Tuesday, October 07, 2003

The First Word on Schwarzenegger 

There is really no point in remaining quiet any longer about the imminent threat posed to the world's fifth largest economy (otherwise known as California) by the possible election of Arnold Schwarzenegger as governor.

Leaving aside the pathetic performance of Mr Davis (who is guilty of unforgivably alienating his own Democratic base even if he is innocent of almost all else that the Republicans accuse), and even leaving aside the pathetic performance of Cruz Bustamante (who quite failed to appear even half the man that Arianna Huffington was in the debate), you are still left with the not just pathetic, but truly tragic electoral option represented by Schwarzenegger.

It is of course fitting that California be within a hair’s breadth of electing a person about whom they know absolutely nothing other than the sort of characters he plays in movies. But why should this bother anyone? Schwarzenegger has given virtually no press conferences or even interviews to the mainstream press. Instead he has depended on his friends in the entertainment media (Oprah, Entertainment Tonight and Inside Edition) to get his message across. This is the most brilliant stroke of all. Clearly his handlers know that his constituent base is substantially made up of people who ALREADY get their news from these sources and don’t find anything odd about deciding who to vote for after hearing the star (I mean candidate) of their choice field a couple of powderpuff questions from reporters who must be nice to stars in order to keep access to their bread and butter. But after a born Democrat member of the Kennedy family declared him to be “the most selfless public servant I have ever known”, what more do we need to know? That he has never been a public servant? That his selflessness extends entirely to implementing the wishes of his Pete Wilson-era millionaire backers? Pah!

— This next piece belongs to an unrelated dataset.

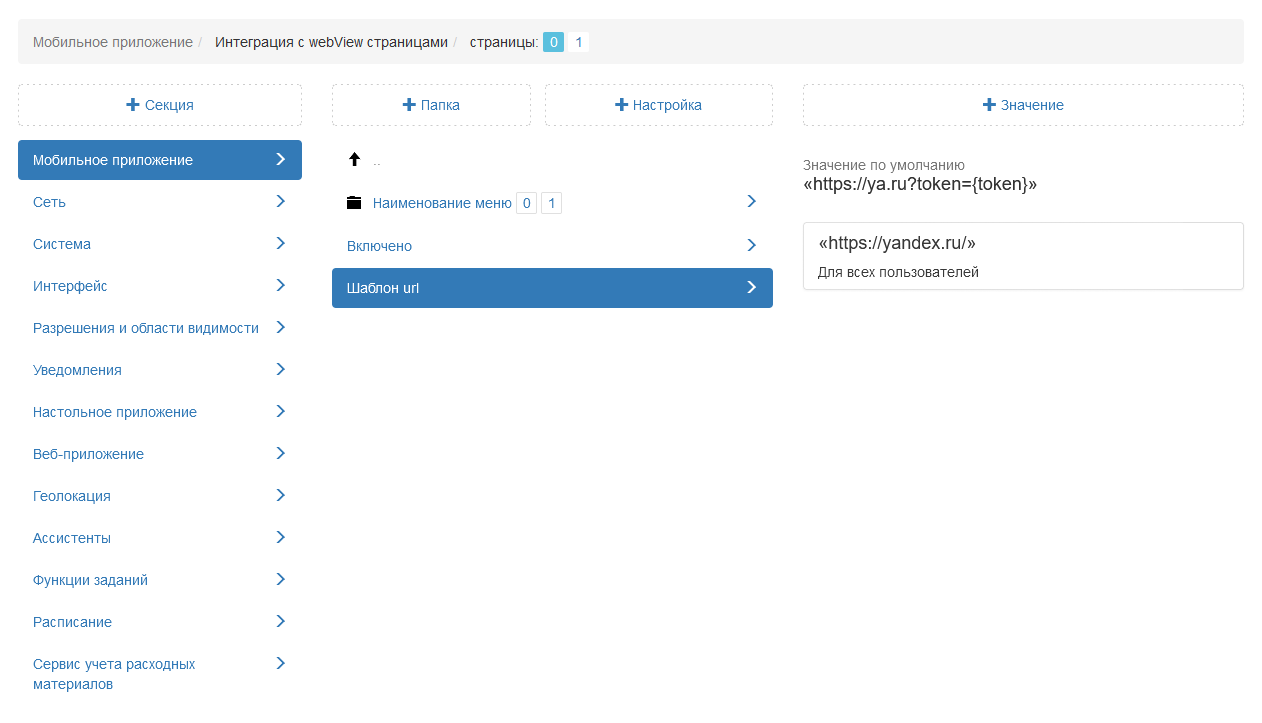Click page badge 0 next to Наименование меню
The image size is (1262, 723).
[526, 203]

But forget all that. If Schwarzenegger was not a major entertainment personality he would just have been another putz from among the 135 wannabees who are chasing Davis’s job. Voting for him is like shooting into the pitch black room where your family and friends are tied up and hoping that you hit the light switch rather than one of them. But hey; it might have been Stallone….

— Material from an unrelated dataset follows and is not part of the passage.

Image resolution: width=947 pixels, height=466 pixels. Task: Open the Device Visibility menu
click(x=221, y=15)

Saturday, October 04, 2003

OK, now wait ANOTHER minute… 

Just so you can say you heard it here first you should know that there is going to be a new spin on the insane whirligig of why the Bush administration invaded Iraq in March of this year. Yes, it’s true. Earlier this evening on the bizarre yet vaguely entertaining McLaughlin Group show on PBS Lawrence Kudlow, conservative economist and former Reagan administration official and Bush-Cheney transition team member, invited us all to consider the following as fact: Bush and his minions had not claimed that Iraq represented an immediate threat to the United States, its interests, or allies, and therefore the US must immediately invade that country, but rather they had claimed that the president had said that the US had to invade Iraq in order to PREVENT Iraq from becoming an immediate threat to the US, its interests, or allies. The first person who hears someone besides me or Mr. Kudlow say this in the public media is entitled to a glass of wine at my expense.